Complexity is both a property of systems and a way of organizing our thinking about them. The article develops second‑order complexity by contrasting Bruner’s logico‑scientific and narrative modes of thinking. The authors use Bruner’s framework to critique logico‑scientific thinking about organizational complexity and propose narrative‑based alternatives. Evidence from complexity theory supports the narrative mode, and applying it to recursiveness and other features such as nonlinearity, indeterminacy, unpredictability, and emergence demonstrates its value.

Abstract

Complexity is not only a feature of the systems we study, it is also a matter of the way in which we organize our thinking about those systems. This second-order complexity invites consideration of the modes of thinking we use to theorize about complexity, and in this article we develop the idea of second-order complexity using Jerome Bruner’s contrast between logico-scientific and narrative modes of thinking. Using Bruner’s framework, we examine and critique dominant forms of thinking about organizational complexity that are rooted in the logico-scientific mode, and suggest alternatives based in the narrative mode.
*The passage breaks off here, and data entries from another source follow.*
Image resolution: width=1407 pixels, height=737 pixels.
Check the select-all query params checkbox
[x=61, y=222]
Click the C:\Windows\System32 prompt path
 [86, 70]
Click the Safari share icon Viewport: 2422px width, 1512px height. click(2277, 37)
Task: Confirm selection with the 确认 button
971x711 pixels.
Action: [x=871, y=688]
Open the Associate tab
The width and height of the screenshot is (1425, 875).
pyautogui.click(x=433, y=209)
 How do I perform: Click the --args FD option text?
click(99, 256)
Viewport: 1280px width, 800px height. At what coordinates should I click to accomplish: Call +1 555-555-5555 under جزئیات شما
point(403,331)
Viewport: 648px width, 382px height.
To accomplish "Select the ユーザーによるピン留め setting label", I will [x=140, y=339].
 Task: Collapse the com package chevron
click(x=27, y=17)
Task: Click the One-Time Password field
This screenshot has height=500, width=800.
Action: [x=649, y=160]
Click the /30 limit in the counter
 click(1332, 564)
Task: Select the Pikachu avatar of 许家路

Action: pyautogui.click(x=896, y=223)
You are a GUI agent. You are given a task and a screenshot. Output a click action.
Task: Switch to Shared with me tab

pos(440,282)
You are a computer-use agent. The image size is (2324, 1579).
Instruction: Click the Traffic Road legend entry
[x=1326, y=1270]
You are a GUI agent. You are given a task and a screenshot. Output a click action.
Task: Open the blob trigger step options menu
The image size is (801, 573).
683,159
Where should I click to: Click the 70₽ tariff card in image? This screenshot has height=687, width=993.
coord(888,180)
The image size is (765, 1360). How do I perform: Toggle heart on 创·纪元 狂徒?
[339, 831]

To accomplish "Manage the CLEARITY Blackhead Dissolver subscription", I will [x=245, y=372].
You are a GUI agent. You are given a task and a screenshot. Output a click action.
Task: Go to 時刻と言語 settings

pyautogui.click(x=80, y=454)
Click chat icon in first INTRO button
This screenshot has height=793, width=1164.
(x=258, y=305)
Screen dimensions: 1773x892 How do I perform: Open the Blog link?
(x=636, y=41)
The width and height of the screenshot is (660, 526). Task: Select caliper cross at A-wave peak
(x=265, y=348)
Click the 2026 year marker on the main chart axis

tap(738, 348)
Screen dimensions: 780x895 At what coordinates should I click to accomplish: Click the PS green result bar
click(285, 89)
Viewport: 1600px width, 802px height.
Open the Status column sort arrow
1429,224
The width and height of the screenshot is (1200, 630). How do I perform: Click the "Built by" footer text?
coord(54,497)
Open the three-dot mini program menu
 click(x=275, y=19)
Our evidence for the value of doing this comes from the logic of complexity theory itself, which we claim indicates and supports the use of the narrative mode. The potential contribution of the narrative approach to developing second-order thinking about organizational complexity is demonstrated by taking a narrative approach to the matter of recursiveness. By extension, similar insights are indicated for other features that logico-scientific thinkers commonly attribute to complex systems, including, nonlinearity, indeterminacy, unpredictability and emergence.